**INFORMATION SUPPLIED:**

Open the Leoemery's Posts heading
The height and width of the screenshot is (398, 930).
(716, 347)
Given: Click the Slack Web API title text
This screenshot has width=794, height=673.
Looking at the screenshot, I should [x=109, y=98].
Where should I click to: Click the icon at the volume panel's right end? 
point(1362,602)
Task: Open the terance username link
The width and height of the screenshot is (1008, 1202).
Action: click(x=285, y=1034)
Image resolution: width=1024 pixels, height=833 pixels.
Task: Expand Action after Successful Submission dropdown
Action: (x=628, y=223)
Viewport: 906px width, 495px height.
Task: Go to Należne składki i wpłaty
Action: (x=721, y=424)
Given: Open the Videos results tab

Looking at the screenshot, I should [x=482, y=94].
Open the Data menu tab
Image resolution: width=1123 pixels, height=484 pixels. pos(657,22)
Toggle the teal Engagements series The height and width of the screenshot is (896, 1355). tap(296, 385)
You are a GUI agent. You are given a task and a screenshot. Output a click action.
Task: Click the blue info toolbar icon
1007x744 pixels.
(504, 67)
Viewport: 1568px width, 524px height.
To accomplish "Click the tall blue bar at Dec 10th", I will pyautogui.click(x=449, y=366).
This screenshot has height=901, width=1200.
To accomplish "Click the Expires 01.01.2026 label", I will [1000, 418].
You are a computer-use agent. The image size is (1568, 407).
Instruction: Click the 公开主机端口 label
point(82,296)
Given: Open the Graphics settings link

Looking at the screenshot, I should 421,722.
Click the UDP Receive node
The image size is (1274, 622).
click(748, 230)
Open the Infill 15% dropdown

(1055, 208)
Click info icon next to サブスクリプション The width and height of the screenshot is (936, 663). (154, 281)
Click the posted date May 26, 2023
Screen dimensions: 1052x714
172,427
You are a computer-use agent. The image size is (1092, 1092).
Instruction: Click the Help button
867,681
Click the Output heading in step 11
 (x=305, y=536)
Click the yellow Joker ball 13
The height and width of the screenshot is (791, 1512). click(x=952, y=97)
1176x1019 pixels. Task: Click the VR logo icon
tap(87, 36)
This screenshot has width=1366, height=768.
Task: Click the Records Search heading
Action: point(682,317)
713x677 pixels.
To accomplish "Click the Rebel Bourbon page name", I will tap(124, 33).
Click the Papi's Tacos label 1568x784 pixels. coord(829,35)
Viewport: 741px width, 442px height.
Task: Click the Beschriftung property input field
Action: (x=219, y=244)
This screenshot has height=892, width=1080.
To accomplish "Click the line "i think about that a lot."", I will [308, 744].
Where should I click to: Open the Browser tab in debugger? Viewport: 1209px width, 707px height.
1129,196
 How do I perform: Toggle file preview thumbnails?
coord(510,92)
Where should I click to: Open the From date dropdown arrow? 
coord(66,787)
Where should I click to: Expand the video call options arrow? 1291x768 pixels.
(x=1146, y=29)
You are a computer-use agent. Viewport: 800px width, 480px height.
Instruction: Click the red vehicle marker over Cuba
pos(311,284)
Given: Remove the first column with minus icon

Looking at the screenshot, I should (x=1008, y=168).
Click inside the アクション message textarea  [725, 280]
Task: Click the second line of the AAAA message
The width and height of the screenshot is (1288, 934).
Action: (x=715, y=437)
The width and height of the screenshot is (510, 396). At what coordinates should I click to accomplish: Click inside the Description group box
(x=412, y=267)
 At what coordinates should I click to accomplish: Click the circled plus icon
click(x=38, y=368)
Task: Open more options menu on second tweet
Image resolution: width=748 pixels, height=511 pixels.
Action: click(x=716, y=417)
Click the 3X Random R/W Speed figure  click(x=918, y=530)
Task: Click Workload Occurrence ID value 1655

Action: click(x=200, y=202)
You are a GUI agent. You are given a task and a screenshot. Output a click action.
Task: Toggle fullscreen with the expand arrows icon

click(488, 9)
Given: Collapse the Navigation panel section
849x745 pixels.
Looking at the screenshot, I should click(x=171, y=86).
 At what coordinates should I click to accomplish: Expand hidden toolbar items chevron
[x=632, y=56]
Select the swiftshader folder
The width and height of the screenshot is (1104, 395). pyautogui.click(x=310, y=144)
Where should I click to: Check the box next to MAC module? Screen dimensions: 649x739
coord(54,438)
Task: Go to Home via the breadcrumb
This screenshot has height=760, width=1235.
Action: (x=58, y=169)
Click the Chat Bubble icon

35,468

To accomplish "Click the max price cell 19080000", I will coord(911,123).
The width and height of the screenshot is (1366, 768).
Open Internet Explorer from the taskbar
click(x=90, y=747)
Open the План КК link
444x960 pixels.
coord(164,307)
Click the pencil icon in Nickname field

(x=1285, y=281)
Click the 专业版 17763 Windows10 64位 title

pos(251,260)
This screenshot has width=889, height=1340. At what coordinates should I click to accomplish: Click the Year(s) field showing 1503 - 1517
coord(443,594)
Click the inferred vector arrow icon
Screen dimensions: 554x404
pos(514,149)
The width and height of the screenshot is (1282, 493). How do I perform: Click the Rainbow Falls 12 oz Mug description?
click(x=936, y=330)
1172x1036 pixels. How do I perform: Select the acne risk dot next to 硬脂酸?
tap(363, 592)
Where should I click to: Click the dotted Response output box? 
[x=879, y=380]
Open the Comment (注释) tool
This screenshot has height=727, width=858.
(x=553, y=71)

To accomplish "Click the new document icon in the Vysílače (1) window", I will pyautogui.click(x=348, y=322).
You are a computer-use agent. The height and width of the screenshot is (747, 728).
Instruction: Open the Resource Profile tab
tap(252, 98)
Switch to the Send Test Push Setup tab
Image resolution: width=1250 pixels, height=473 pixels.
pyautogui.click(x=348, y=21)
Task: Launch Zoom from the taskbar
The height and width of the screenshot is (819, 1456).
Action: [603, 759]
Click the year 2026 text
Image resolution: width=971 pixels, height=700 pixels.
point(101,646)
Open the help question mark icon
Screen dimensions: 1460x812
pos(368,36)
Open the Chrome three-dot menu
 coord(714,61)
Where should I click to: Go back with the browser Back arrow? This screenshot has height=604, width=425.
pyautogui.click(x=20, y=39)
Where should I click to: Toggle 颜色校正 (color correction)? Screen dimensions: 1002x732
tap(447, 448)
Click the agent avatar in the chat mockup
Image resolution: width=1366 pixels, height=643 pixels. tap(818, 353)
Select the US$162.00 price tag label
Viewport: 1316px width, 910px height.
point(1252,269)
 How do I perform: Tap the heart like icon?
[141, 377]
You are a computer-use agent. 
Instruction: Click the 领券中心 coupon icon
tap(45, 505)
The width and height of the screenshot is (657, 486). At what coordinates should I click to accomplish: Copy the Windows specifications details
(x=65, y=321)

**WHAT YOU WILL DO:**
Write out every entry word for word.

**ANSWER SPACE:**
Open the Leoemery's Posts heading
The height and width of the screenshot is (398, 930).
(716, 347)
Given: Click the Slack Web API title text
This screenshot has width=794, height=673.
Looking at the screenshot, I should [x=109, y=98].
Where should I click to: Click the icon at the volume panel's right end? 
point(1362,602)
Task: Open the terance username link
The width and height of the screenshot is (1008, 1202).
Action: click(x=285, y=1034)
Image resolution: width=1024 pixels, height=833 pixels.
Task: Expand Action after Successful Submission dropdown
Action: (x=628, y=223)
Viewport: 906px width, 495px height.
Task: Go to Należne składki i wpłaty
Action: (x=721, y=424)
Given: Open the Videos results tab

Looking at the screenshot, I should [x=482, y=94].
Open the Data menu tab
Image resolution: width=1123 pixels, height=484 pixels. pos(657,22)
Toggle the teal Engagements series The height and width of the screenshot is (896, 1355). tap(296, 385)
You are a GUI agent. You are given a task and a screenshot. Output a click action.
Task: Click the blue info toolbar icon
1007x744 pixels.
(504, 67)
Viewport: 1568px width, 524px height.
To accomplish "Click the tall blue bar at Dec 10th", I will pyautogui.click(x=449, y=366).
This screenshot has height=901, width=1200.
To accomplish "Click the Expires 01.01.2026 label", I will [1000, 418].
You are a computer-use agent. The image size is (1568, 407).
Instruction: Click the 公开主机端口 label
point(82,296)
Given: Open the Graphics settings link

Looking at the screenshot, I should 421,722.
Click the UDP Receive node
The image size is (1274, 622).
click(748, 230)
Open the Infill 15% dropdown

(1055, 208)
Click info icon next to サブスクリプション The width and height of the screenshot is (936, 663). (154, 281)
Click the posted date May 26, 2023
Screen dimensions: 1052x714
172,427
You are a computer-use agent. The image size is (1092, 1092).
Instruction: Click the Help button
867,681
Click the Output heading in step 11
 (x=305, y=536)
Click the yellow Joker ball 13
The height and width of the screenshot is (791, 1512). click(x=952, y=97)
1176x1019 pixels. Task: Click the VR logo icon
tap(87, 36)
This screenshot has width=1366, height=768.
Task: Click the Records Search heading
Action: point(682,317)
713x677 pixels.
To accomplish "Click the Rebel Bourbon page name", I will tap(124, 33).
Click the Papi's Tacos label 1568x784 pixels. coord(829,35)
Viewport: 741px width, 442px height.
Task: Click the Beschriftung property input field
Action: (x=219, y=244)
This screenshot has height=892, width=1080.
To accomplish "Click the line "i think about that a lot."", I will [308, 744].
Where should I click to: Open the Browser tab in debugger? Viewport: 1209px width, 707px height.
1129,196
 How do I perform: Toggle file preview thumbnails?
coord(510,92)
Where should I click to: Open the From date dropdown arrow? 
coord(66,787)
Where should I click to: Expand the video call options arrow? 1291x768 pixels.
(x=1146, y=29)
You are a computer-use agent. Viewport: 800px width, 480px height.
Instruction: Click the red vehicle marker over Cuba
pos(311,284)
Given: Remove the first column with minus icon

Looking at the screenshot, I should (x=1008, y=168).
Click inside the アクション message textarea  [725, 280]
Task: Click the second line of the AAAA message
The width and height of the screenshot is (1288, 934).
Action: (x=715, y=437)
The width and height of the screenshot is (510, 396). At what coordinates should I click to accomplish: Click inside the Description group box
(x=412, y=267)
 At what coordinates should I click to accomplish: Click the circled plus icon
click(x=38, y=368)
Task: Open more options menu on second tweet
Image resolution: width=748 pixels, height=511 pixels.
Action: click(x=716, y=417)
Click the 3X Random R/W Speed figure  click(x=918, y=530)
Task: Click Workload Occurrence ID value 1655

Action: click(x=200, y=202)
You are a GUI agent. You are given a task and a screenshot. Output a click action.
Task: Toggle fullscreen with the expand arrows icon

click(488, 9)
Given: Collapse the Navigation panel section
849x745 pixels.
Looking at the screenshot, I should click(x=171, y=86).
 At what coordinates should I click to accomplish: Expand hidden toolbar items chevron
[x=632, y=56]
Select the swiftshader folder
The width and height of the screenshot is (1104, 395). pyautogui.click(x=310, y=144)
Where should I click to: Check the box next to MAC module? Screen dimensions: 649x739
coord(54,438)
Task: Go to Home via the breadcrumb
This screenshot has height=760, width=1235.
Action: (x=58, y=169)
Click the Chat Bubble icon

35,468

To accomplish "Click the max price cell 19080000", I will coord(911,123).
The width and height of the screenshot is (1366, 768).
Open Internet Explorer from the taskbar
click(x=90, y=747)
Open the План КК link
444x960 pixels.
coord(164,307)
Click the pencil icon in Nickname field

(x=1285, y=281)
Click the 专业版 17763 Windows10 64位 title

pos(251,260)
This screenshot has width=889, height=1340. At what coordinates should I click to accomplish: Click the Year(s) field showing 1503 - 1517
coord(443,594)
Click the inferred vector arrow icon
Screen dimensions: 554x404
pos(514,149)
The width and height of the screenshot is (1282, 493). How do I perform: Click the Rainbow Falls 12 oz Mug description?
click(x=936, y=330)
1172x1036 pixels. How do I perform: Select the acne risk dot next to 硬脂酸?
tap(363, 592)
Where should I click to: Click the dotted Response output box? 
[x=879, y=380]
Open the Comment (注释) tool
This screenshot has height=727, width=858.
(x=553, y=71)

To accomplish "Click the new document icon in the Vysílače (1) window", I will pyautogui.click(x=348, y=322).
You are a computer-use agent. The height and width of the screenshot is (747, 728).
Instruction: Open the Resource Profile tab
tap(252, 98)
Switch to the Send Test Push Setup tab
Image resolution: width=1250 pixels, height=473 pixels.
pyautogui.click(x=348, y=21)
Task: Launch Zoom from the taskbar
The height and width of the screenshot is (819, 1456).
Action: [603, 759]
Click the year 2026 text
Image resolution: width=971 pixels, height=700 pixels.
point(101,646)
Open the help question mark icon
Screen dimensions: 1460x812
pos(368,36)
Open the Chrome three-dot menu
 coord(714,61)
Where should I click to: Go back with the browser Back arrow? This screenshot has height=604, width=425.
pyautogui.click(x=20, y=39)
Where should I click to: Toggle 颜色校正 (color correction)? Screen dimensions: 1002x732
tap(447, 448)
Click the agent avatar in the chat mockup
Image resolution: width=1366 pixels, height=643 pixels. tap(818, 353)
Select the US$162.00 price tag label
Viewport: 1316px width, 910px height.
point(1252,269)
 How do I perform: Tap the heart like icon?
[141, 377]
You are a computer-use agent. 
Instruction: Click the 领券中心 coupon icon
tap(45, 505)
The width and height of the screenshot is (657, 486). At what coordinates should I click to accomplish: Copy the Windows specifications details
(x=65, y=321)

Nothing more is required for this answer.